The memory (7.2GB) you see in the SparkUI is the spark.storage.memoryFraction, which by default is 0.6. As for your missing executors, you should look in the YARN resource manager logs.
Withing yarn-site.xml check that yarn.nodemanager.resource.memory-mb is set the right way. In my understanding of your cluster it should be set to 14GB. This setting is responsible for giving the YARN know how much memory it can use on this specific node
If you have this set right and you have 5 servers running YARN NodeManager, then your job submission command is wrong. First, --num-executors is the number of YARN containers would be started for executing on the cluster. You specify 10 containers with 14GB RAM each, but you don't have this many resources on your cluster! Second, you specify --master yarn-cluster, which means that Spark Driver would run inside of the YARN Application Master that would require a separate container.
In my opinion it shows 3 containers because out of 5 nodes in the cluster you have only 4 of them running YARN NodeManager + you request to allocate 14GB for each of the containers, so YARN first starts Application Master and then polls the NM for available resources and see that it can start only 3 containers. Regarding heap size you see, after starting the Spark find its JVM containers and see the parameters of their start - you should have many -Xmx flags in a single line - one correct and one wrong, you should find its origin in config files (Hadoop or Spark)

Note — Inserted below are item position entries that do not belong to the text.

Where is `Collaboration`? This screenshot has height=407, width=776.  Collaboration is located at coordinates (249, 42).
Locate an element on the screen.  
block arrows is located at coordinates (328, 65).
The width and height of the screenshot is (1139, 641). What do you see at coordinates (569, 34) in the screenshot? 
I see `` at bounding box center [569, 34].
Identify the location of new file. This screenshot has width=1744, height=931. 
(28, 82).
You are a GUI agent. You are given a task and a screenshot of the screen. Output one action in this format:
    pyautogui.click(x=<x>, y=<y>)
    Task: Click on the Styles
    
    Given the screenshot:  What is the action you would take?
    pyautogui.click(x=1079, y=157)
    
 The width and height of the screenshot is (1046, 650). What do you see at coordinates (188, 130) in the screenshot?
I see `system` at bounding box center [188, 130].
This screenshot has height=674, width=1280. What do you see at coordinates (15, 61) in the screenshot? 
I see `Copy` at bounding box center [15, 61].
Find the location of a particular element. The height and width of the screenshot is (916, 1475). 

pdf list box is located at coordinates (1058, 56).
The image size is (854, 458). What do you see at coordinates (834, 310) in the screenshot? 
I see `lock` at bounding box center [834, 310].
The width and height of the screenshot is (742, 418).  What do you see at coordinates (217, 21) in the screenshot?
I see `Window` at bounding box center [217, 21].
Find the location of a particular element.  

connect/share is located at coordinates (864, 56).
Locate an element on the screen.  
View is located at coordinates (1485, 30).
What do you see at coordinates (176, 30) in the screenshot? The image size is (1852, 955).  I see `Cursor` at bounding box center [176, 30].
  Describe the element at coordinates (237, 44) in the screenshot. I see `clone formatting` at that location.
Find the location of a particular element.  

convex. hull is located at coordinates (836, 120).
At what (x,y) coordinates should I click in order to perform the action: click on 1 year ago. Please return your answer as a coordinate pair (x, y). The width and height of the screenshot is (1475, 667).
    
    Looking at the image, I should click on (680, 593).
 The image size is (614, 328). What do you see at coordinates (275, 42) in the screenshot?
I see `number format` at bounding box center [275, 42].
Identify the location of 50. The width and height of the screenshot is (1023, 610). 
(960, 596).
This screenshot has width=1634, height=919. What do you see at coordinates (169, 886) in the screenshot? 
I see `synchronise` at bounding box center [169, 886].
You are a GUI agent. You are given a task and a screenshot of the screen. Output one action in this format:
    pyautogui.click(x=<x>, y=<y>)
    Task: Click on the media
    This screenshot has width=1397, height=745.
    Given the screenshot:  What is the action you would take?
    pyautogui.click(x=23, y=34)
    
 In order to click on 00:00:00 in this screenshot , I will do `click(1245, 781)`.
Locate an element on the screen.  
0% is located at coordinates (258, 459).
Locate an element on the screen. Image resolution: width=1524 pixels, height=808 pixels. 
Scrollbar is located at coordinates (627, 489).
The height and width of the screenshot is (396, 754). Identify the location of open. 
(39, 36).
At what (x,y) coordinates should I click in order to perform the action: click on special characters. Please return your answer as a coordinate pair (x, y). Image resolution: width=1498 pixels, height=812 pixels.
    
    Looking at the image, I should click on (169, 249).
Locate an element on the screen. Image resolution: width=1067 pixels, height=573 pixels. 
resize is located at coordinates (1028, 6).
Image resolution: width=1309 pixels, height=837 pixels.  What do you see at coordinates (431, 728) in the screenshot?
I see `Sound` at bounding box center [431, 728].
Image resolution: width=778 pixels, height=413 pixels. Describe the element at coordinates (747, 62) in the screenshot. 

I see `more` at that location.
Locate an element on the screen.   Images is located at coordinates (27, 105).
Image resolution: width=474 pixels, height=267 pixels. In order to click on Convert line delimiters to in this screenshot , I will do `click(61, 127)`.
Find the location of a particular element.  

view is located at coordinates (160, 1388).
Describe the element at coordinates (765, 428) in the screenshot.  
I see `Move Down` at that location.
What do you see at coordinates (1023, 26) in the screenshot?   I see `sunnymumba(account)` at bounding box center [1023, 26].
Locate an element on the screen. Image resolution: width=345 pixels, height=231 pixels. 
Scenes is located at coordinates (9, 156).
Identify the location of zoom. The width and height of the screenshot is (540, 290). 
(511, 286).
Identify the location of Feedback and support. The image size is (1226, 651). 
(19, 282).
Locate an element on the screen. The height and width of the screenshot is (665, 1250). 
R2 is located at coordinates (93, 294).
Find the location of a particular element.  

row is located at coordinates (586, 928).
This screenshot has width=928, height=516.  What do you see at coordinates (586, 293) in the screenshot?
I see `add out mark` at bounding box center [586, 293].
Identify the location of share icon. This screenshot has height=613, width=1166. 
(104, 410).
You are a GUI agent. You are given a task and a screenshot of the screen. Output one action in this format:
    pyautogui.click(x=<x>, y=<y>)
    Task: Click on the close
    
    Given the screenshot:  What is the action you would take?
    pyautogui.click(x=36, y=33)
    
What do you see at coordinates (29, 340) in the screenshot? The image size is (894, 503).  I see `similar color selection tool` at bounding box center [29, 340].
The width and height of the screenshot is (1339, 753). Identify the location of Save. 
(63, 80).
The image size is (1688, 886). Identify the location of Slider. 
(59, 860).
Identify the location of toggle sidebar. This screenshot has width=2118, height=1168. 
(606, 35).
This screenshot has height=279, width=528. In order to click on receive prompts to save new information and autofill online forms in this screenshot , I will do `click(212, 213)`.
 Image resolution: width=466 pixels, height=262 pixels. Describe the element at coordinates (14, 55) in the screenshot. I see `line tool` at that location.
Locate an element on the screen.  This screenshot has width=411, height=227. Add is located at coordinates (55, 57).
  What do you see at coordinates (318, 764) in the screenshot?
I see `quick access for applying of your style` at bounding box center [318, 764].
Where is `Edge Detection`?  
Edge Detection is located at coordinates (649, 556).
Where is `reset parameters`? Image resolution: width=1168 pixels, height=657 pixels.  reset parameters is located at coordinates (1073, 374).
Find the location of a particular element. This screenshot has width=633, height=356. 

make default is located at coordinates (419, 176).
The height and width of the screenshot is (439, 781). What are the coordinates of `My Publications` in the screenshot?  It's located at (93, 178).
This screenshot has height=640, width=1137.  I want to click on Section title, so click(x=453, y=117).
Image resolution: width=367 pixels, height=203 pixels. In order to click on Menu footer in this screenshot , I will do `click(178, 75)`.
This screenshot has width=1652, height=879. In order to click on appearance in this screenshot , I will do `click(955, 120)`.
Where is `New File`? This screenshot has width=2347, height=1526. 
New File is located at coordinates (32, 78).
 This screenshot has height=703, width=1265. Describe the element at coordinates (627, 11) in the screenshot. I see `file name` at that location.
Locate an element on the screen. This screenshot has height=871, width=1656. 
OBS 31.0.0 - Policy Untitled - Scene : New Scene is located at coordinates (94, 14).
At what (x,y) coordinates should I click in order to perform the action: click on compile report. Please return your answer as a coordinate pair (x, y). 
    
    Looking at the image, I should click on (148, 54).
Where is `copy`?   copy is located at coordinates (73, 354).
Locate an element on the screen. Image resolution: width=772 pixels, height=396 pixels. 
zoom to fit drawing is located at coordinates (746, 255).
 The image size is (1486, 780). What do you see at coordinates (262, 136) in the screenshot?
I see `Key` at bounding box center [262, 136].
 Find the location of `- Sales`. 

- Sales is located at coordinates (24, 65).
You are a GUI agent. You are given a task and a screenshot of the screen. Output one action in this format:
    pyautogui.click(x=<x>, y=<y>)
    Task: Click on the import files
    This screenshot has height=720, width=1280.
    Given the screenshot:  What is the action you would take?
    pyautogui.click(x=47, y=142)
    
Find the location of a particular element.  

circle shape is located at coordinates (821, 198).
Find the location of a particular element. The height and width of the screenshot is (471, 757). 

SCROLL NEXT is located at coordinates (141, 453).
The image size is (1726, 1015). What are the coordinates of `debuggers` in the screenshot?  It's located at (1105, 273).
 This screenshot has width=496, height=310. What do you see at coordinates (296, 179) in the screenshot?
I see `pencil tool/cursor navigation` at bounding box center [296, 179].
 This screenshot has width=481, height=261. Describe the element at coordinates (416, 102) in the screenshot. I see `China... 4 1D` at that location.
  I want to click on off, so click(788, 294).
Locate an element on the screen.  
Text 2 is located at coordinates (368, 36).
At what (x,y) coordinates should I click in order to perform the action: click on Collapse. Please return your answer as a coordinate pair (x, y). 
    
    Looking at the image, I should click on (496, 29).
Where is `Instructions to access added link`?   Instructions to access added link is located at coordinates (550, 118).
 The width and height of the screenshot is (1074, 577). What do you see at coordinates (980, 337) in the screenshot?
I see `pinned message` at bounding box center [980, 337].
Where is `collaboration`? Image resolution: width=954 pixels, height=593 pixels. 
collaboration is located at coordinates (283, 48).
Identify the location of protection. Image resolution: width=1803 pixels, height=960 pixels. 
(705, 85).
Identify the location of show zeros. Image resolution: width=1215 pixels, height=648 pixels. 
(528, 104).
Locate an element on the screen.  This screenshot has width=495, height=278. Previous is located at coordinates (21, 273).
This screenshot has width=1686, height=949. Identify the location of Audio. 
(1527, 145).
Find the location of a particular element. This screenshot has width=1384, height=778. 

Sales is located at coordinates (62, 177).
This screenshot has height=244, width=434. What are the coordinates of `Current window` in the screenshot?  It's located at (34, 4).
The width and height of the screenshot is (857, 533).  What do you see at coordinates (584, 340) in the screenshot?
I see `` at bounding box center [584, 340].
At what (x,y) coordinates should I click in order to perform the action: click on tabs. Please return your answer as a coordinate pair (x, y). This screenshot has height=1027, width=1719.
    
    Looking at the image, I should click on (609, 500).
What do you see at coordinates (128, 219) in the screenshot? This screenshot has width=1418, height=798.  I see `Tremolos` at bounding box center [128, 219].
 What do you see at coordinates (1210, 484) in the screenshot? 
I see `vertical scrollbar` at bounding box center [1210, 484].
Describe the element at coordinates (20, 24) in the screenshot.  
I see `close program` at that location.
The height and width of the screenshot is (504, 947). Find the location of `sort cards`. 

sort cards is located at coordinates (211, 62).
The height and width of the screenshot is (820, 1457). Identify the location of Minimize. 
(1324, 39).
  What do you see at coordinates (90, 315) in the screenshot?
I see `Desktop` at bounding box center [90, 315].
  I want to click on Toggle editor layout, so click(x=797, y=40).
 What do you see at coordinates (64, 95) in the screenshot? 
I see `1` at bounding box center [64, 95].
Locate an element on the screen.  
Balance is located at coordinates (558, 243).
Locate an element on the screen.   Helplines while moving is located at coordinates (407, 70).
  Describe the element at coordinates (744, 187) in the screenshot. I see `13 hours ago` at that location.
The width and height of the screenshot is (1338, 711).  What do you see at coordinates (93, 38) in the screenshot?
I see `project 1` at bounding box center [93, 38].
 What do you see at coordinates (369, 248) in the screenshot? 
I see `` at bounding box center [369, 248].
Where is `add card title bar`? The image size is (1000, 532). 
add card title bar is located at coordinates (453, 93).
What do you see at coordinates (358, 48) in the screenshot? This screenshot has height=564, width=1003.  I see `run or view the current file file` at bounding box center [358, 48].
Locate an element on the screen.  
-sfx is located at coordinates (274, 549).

Before submitting an application to the cluster, start the spark-shell with the same settings (replace yarn-cluster with yarn-client) and check how it is started, check WebUI and JVMs started
Just because YARN "thinks" it has 70GB (14GBx5), doesn't mean at run time there is 70GB available on the cluster. You could be running other Hadoop components (hive, HBase, flume, solr, or your own app, etc.) which consume memory. So the run-time decision YARN makes is based on what's currently available -- and it had only 52GB (3x14GB) available to you. By the way, the GB numbers are approximate because it is really computed as 1024MB per GB...so you will see decimals.
Use nmon or top to see what else is using memory on each node.